L’homme qui tombe — Richard Drew, 2001
Richard Drew

Le 11 septembre 2001, le monde est en état de choc suite aux attentats du World Trade Center aux États-Unis. Alors que la plupart des images qui circulent montrent les immeubles qui s’effondrent ou les avions qui explosent, la photographie de Richard Drew est l’un des seules qui montre un individu, un homme en train de mourir.

Elle deviendra un des symboles du choc ressenti, et cet homme dont l’identité exacte n’est toujours pas connue aujourd’hui deviendra un symbole, suspendu à jamais dans l’histoire


Petite fille Irakienne sur un check point militaire — Chris Hondros, 2005
Chris Hondros

Quelques instants avant que le photographe et reporter de guerre Chris Hondros ne prenne ce cliché épouvantable, cette petite fille était assise sur le siège arrière de la voiture de sa famille, et rentrait tranquillement chez elle avec son papa et sa maman. Au moment où le photographe appuie sur la détente de l’appareil photo, la petite Samar n’est plus qu’un cri dans la nuit, une enfant brisée, une énième orpheline. Ses parents ont tous les deux été abattus par des soldats américains, qui ont ouvert le feu en pensant que la voiture était celle d’insurgés Irakiens.
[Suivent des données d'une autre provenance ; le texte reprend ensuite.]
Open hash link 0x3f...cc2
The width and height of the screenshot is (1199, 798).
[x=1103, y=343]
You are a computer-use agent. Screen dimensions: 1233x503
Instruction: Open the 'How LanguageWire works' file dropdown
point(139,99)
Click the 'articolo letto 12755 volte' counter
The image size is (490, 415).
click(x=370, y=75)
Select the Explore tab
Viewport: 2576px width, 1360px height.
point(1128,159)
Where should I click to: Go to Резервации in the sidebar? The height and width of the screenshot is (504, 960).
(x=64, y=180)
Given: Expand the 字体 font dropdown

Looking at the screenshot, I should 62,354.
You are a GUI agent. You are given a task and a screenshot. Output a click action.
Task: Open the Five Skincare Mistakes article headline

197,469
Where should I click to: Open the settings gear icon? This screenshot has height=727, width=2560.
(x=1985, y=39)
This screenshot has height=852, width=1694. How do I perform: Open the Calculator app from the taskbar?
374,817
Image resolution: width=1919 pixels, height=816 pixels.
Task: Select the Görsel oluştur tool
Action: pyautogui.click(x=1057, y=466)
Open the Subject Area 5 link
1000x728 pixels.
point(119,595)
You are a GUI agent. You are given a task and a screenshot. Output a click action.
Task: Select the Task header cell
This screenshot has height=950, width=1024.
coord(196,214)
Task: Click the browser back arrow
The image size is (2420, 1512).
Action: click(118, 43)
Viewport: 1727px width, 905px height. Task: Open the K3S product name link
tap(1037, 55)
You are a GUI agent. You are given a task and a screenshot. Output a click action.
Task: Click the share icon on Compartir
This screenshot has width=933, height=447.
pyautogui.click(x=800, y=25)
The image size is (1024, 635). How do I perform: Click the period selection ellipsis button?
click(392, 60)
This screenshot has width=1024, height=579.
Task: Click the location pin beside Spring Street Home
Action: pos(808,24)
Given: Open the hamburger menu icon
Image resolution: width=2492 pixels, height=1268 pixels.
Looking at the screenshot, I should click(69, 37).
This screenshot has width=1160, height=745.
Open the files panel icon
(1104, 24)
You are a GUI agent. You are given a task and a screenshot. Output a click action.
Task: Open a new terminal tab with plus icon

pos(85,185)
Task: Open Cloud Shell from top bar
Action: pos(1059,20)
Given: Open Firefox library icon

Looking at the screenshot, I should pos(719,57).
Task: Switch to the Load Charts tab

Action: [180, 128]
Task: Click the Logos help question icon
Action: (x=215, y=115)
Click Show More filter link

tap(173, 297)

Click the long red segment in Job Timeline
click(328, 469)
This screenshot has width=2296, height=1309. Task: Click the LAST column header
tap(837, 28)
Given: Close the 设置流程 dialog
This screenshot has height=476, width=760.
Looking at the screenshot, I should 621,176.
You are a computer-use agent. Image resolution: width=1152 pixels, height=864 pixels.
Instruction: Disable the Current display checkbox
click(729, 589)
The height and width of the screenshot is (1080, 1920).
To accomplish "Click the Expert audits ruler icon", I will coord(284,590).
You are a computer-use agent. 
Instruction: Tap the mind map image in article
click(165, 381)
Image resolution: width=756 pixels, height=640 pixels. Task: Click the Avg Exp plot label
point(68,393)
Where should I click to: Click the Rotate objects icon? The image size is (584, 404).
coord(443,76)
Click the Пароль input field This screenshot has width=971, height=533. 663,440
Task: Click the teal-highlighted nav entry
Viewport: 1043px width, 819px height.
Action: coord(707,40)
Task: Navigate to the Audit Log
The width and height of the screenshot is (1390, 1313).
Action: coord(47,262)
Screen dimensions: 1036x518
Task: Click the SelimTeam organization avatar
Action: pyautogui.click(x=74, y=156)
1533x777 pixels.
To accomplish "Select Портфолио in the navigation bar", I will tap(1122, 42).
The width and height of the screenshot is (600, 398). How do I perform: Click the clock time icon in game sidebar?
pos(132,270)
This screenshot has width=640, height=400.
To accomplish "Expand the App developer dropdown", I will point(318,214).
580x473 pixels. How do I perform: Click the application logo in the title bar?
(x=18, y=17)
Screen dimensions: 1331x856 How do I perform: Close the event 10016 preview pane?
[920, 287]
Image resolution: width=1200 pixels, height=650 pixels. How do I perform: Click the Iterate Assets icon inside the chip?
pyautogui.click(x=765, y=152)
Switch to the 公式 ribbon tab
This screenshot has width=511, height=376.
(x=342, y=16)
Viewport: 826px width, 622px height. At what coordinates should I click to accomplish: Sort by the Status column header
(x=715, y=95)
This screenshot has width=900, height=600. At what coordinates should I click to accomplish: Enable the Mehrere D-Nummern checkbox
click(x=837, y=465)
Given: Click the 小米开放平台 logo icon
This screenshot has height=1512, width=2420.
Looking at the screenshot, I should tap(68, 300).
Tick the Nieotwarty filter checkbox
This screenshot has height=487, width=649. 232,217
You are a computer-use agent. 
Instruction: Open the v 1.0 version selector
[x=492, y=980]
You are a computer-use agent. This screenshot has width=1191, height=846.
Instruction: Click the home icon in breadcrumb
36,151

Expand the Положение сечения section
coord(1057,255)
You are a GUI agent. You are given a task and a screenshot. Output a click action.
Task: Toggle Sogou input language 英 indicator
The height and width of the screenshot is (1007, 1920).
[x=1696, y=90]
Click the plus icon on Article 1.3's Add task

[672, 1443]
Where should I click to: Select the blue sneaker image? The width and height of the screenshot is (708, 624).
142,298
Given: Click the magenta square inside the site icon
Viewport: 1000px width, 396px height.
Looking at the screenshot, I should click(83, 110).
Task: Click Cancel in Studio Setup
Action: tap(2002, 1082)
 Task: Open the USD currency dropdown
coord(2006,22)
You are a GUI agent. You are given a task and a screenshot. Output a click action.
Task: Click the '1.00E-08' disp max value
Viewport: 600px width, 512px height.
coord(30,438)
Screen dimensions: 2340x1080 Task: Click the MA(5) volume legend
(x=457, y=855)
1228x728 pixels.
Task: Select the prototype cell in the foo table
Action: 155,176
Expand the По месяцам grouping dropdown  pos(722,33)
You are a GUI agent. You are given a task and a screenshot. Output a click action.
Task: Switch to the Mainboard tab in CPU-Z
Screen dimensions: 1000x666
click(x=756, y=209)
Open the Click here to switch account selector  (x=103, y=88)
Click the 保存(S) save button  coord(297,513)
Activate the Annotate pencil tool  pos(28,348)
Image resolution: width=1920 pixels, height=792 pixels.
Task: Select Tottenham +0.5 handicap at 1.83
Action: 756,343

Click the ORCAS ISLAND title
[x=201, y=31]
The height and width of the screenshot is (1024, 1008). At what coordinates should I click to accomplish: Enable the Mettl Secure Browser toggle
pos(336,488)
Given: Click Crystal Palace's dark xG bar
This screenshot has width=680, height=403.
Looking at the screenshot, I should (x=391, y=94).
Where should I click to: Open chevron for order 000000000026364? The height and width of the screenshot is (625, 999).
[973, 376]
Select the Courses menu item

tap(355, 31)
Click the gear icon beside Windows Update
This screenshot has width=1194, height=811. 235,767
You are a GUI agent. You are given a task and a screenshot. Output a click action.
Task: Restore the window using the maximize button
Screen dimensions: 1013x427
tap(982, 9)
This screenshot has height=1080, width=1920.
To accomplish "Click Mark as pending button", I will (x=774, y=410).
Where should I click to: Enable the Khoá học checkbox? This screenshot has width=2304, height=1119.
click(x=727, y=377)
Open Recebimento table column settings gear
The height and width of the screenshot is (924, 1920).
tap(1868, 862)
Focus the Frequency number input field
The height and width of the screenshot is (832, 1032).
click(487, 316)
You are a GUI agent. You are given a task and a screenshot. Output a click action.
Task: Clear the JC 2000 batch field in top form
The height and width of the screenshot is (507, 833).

Ce genre de drame brutal est malheureusement courant en temps de guerre, mais il est moins courant qu’il soit documenté en temps réel et de manière aussi crue. Ce cliché fut publié le jour suivant et eu l’effet d’un énorme coup de poing dans le bide pour la société américaine : l’opinion publique, déjà très sceptique quant à l’utilité et à la légitimité de cette guerre, commence à s’interroger de plus en plus sur les raisons qui poussent l’armée américaine à massacrer ce peuple qu’ils prétendent être venus libérer et protéger… Le photographe Chris Hondros fut tué pendant la guerre civile en Libye, en 2011.